11 September 2018
During a routine inspection
We carried out an announced comprehensive inspection at The Heaton Medical Practice name on 11 September 2018, as part of our inspection programme.
At this inspection we found:
- Staff were not sufficiently trained in safeguarding awareness relevant to their role.
- The provider had not acted on issues identified during a recent infection prevention and control audit or ensured that all staff were trained in infection prevention and control.
- The provider did not consistently ensure that a GP was onsite, and Advanced Nurse Practitioners were routinely seeing acutely ill children under the ages of two years, without having received enhanced training to undertake this role.
- Newly appointed staff did not have a programme of planned training as part of their induction or documented updates on their progress. The practice provided staff with limited ongoing support.
- During the inspection, we identified 210 outstanding test results on the system, 62 of these dated back to January 2018.
- Temperature sensitive medicines were not transported to patients’ home in an approved medical grade cool box.
- Prescription stationery was not monitored by the provider for audit and security purposes.
- There was an absence of risk assessment activity, including both fire and Health and Safety.
- The provider’s management of significant events and learning from them was insufficient.
- The practice could not consistently ensure that End of Life care was delivered in a coordinated way because there were insufficient GPs available to visit patients in need.
- There was not an effective system in place for following up patients with a mental illness who failed to attend for their appointments.
- The practice did not have a full understanding of the learning needs of staff and did not consistently provide protected time and training to meet them. We received mixed views from staff we interviewed; some staff felt well-supported whilst others told us they felt left to cope in a high-pressure environment.
- Members of the leadership team, which comprised the Registered Manager, second GP partner and the Business Manager did not visit the site on a regular basis or maintain effective oversight of activities at the location.
- The leadership team did not arrange or attend meetings with either the clinical or non-clinical team. We saw that the practice had not had a staff meeting since March 2018.
- A range of policies we reviewed contained out of date information. Staff were not sufficiently trained or aware of their role in notifying external organisations of significant events.
- The provider had not shared the findings of the survey with the staff team or drafted an action plan to address the issues raised.
The areas where the provider must make improvements as they are in breach of regulations are:
- Ensure care and treatment is provided in a safe way to patients.
- Establish effective systems and processes to ensure good governance in accordance with the fundamental standards of care.

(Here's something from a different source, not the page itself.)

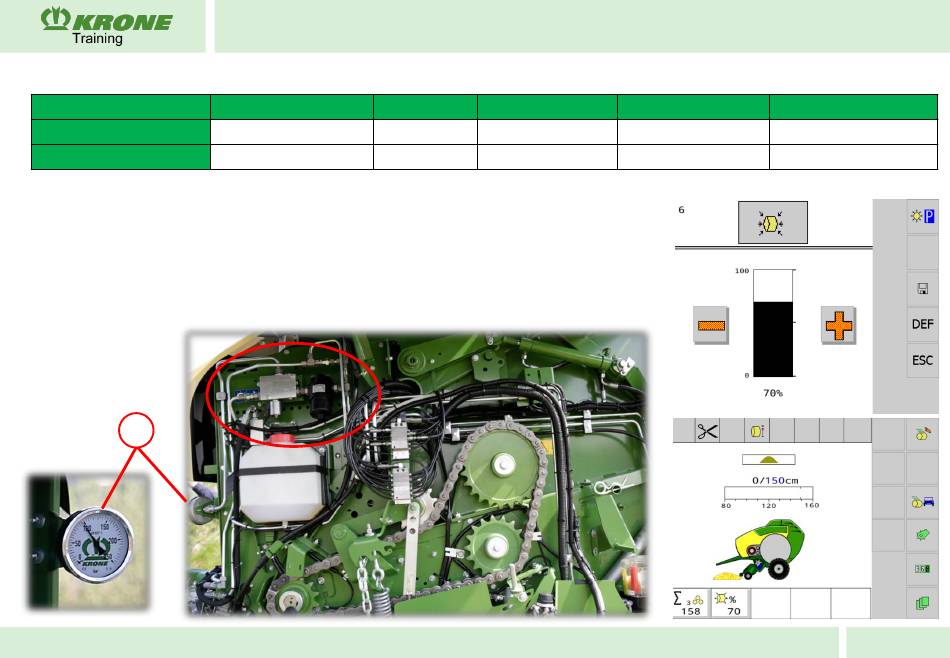
Task: Click the pressure gauge photo
Action: (x=90, y=542)
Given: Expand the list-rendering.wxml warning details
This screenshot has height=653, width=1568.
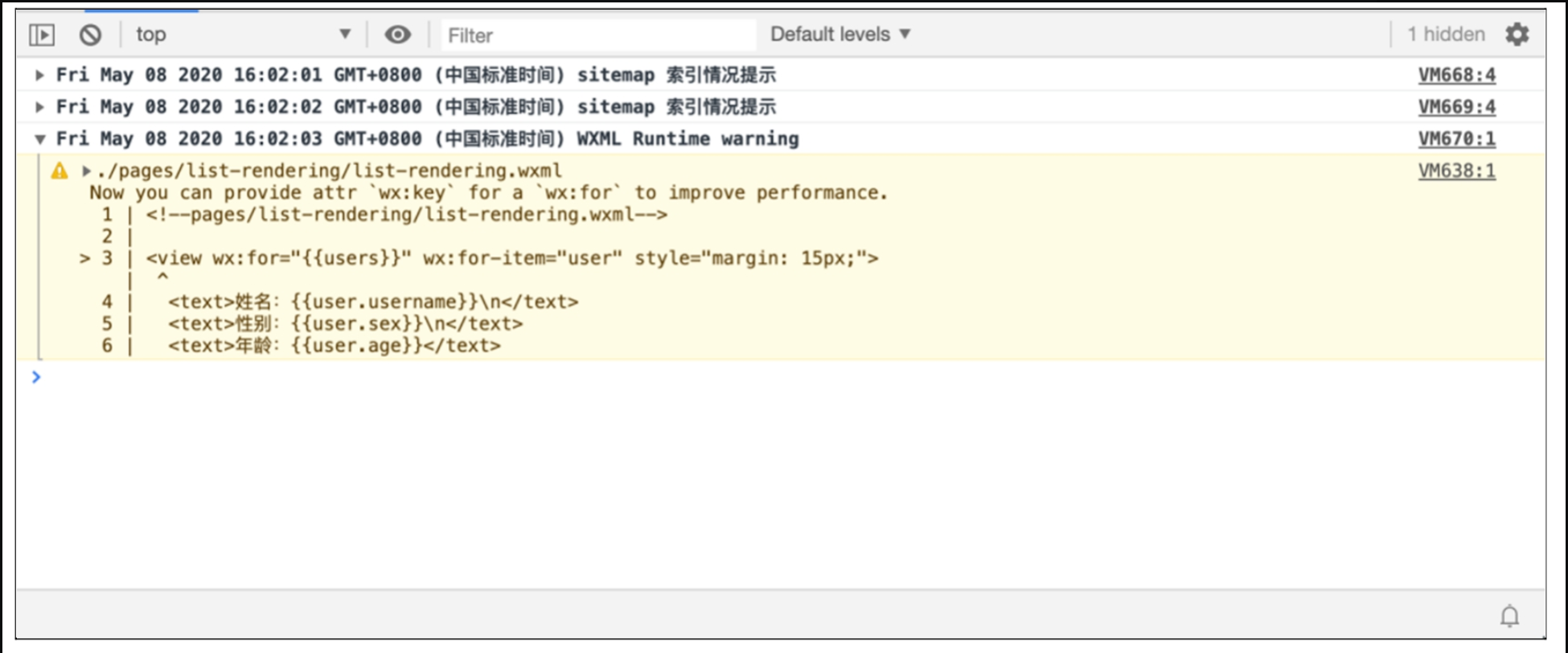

- Ensure there is an effective system for identifying, receiving, recording, handling and responding to complaints by patients and other persons in relation to the carrying on of the regulated activity.
The areas where the provider should make improvements are:
- Improve the provision of independent interpretation services for patients who need this service to be assured of their privacy, dignity and safety.
I am placing this service in special measures. Services placed in special measures will be inspected again within six months. If insufficient improvements have been made such that there remains a rating of inadequate for any population group, key question or overall, we will take action in line with our enforcement procedures to begin the process of preventing the provider from operating the service. This will lead to cancelling their registration or to varying the terms of their registration within six months if they do not improve.
We are taking further action in line with our enforcement processes. The service will be kept under review and if needed could be escalated to urgent enforcement action. Where necessary, another inspection will be conducted within a further six months, and if there is not enough improvement we will move to close the service by adopting our proposal to remove this location or cancel the provider’s registration.
Special measures will give people who use the service the reassurance that the care they get should improve.